화학공학소재연구정보센터
Journal of Physical Chemistry A, Vol.112, No.21, 4719-4726, 2008
Transient absorption studies of the photochromic behavior of 3H-naphtho[2,1-b]pyrans linked to thiophene oligomers via an acetylenic junction
The photophysical and photochemical properties of four 3,3-diphenyl-3H-naphtho[2,1-b]pyrans substituted, via an acetylenic junction, to (thiophene)(n) oligomers (n = 0-3 units) were investigated by transient absorption in the femtosecond to microsecond time domain and by stationary absorption and fluorescence.

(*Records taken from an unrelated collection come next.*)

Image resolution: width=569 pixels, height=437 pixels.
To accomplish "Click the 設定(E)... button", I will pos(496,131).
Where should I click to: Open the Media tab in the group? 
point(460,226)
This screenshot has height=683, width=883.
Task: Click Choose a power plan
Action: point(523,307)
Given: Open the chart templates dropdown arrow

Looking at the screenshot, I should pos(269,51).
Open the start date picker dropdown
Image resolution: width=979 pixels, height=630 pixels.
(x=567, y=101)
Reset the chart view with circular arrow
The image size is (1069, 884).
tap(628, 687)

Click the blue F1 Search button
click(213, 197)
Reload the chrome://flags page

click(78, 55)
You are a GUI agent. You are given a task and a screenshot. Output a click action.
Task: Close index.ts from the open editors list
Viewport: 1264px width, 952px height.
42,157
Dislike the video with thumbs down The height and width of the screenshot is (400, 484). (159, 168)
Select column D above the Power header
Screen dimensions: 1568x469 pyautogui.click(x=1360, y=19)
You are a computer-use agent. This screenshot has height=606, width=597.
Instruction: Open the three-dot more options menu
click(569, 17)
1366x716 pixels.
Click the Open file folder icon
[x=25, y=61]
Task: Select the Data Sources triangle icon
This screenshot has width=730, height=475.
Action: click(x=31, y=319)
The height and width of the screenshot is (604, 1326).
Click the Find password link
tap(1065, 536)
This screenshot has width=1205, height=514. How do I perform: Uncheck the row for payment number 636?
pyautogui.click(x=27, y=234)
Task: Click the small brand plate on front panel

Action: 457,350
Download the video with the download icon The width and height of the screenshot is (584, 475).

The decay of the initially produced excited S-1(pi pi*) state is found to occur via three competing processes: fluorescence, intersystem crossing, and a ring-opening reaction leading to a colored merocyanine product, with relative yields varying drastically with n. Whereas ultralast (sub-picosecond) reaction dynamics and high product quantum yield are observed for n = 0 and 1, the reaction is considerably slowed down on going to the n = 2 (105 ps) compound and does not occur for n = 3. A reaction scheme that accounts for this behavior is proposed and the effect of the oligothiophenic chain length on the photoinduced properties is discussed. It is suggested that increasing the chain length from 1 to 3 thiophene units stabilizes the S-1(pi pi*) state by pi conjugation and induces an excited-state potential barrier along the reaction pathway.